**WORK REQUIRED**
Could you repeat the entries below exactly, but only from the line with "Uncheck Escape URL Parameters" through the line with "The height and width of the screenshot is (592, 603).", and without any picture?

**DATA TO USE**
* * * *

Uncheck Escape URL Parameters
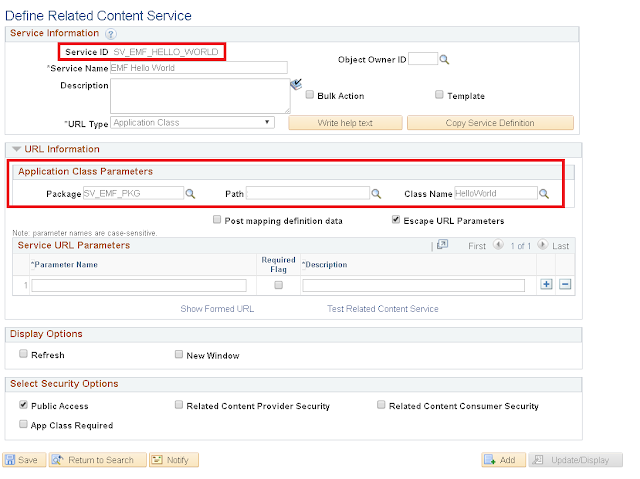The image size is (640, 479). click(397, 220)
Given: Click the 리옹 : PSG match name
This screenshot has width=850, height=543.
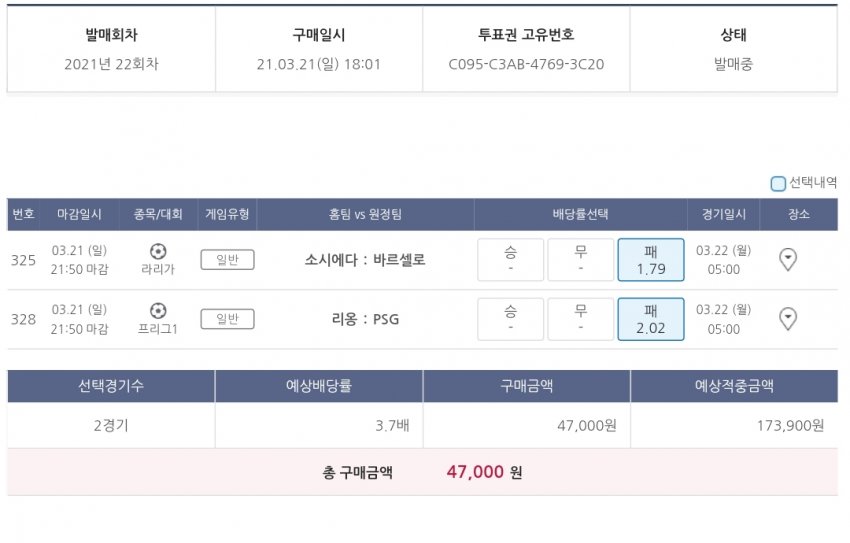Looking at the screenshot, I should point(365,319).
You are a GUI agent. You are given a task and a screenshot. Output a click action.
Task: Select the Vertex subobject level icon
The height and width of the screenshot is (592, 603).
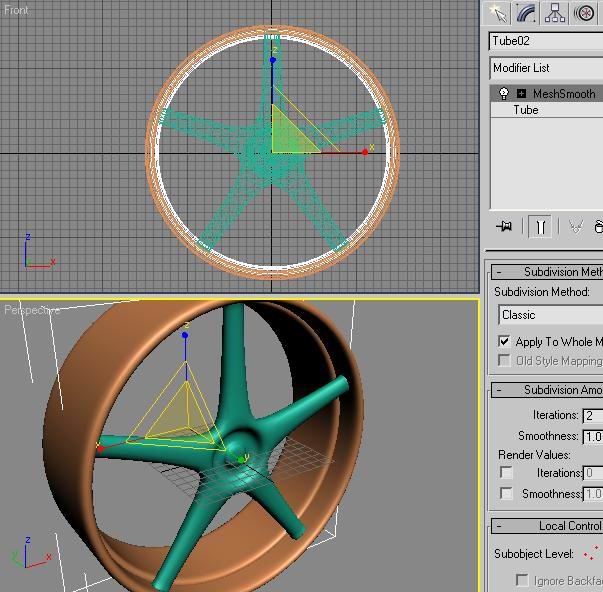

* * * *

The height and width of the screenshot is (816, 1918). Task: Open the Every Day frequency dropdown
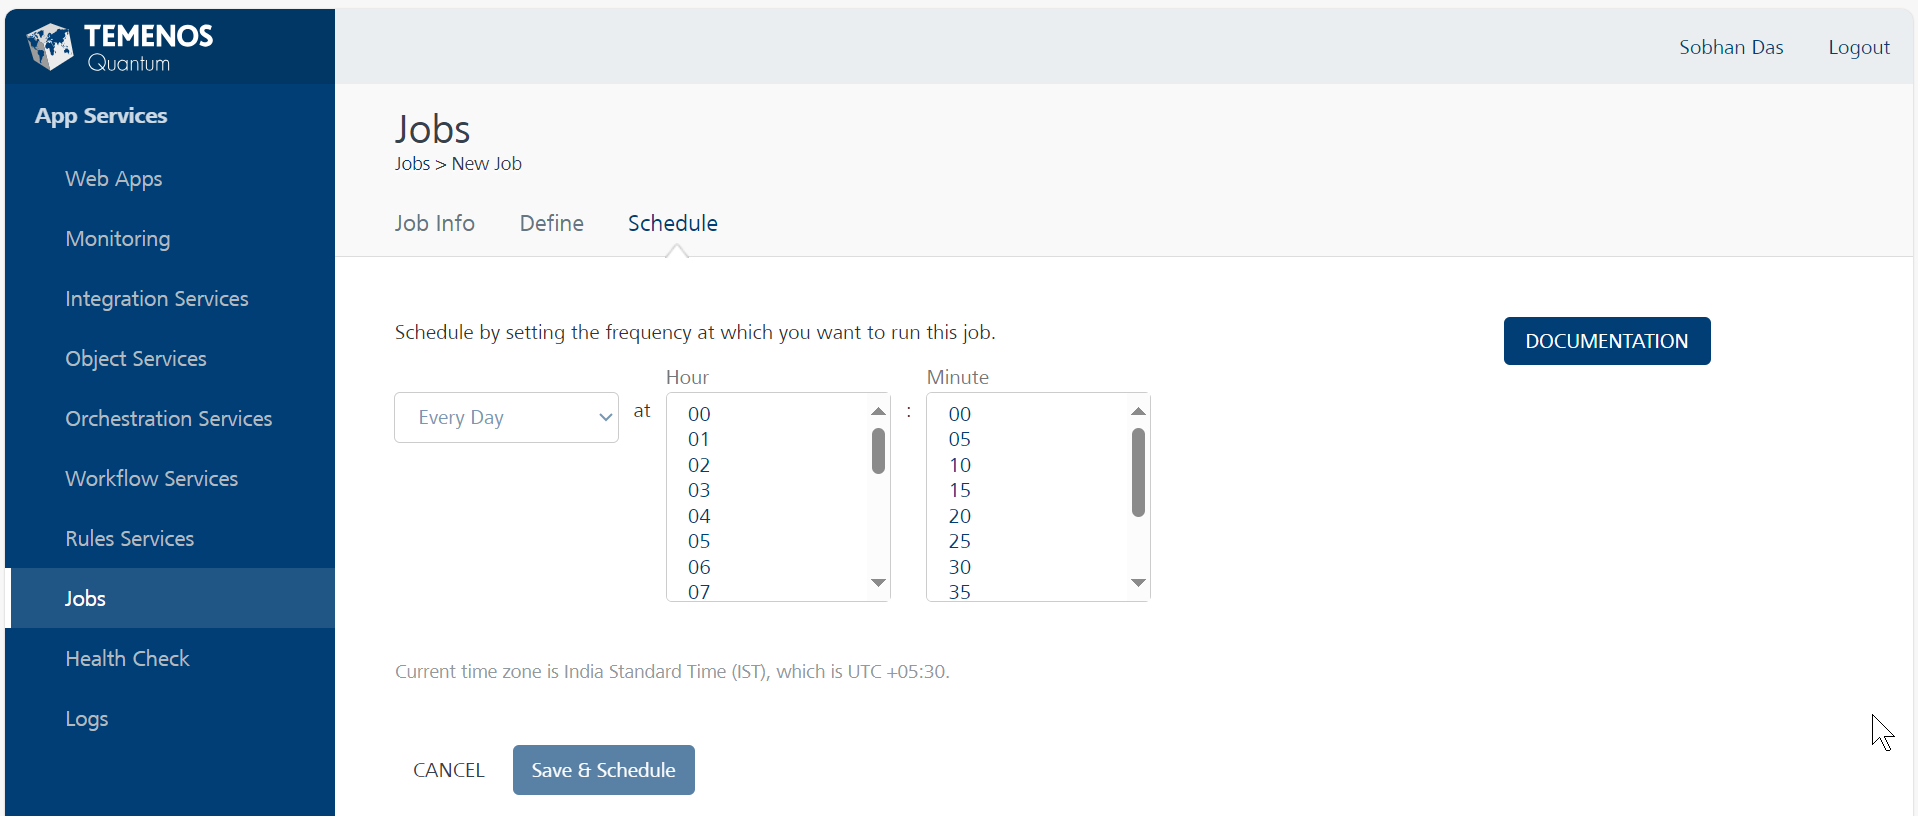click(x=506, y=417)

* * * *

**TASK ANSWER**
Uncheck Escape URL Parameters
The image size is (640, 479). click(397, 220)
Given: Click the 리옹 : PSG match name
This screenshot has width=850, height=543.
Looking at the screenshot, I should point(365,319).
You are a GUI agent. You are given a task and a screenshot. Output a click action.
Task: Select the Vertex subobject level icon
The height and width of the screenshot is (592, 603).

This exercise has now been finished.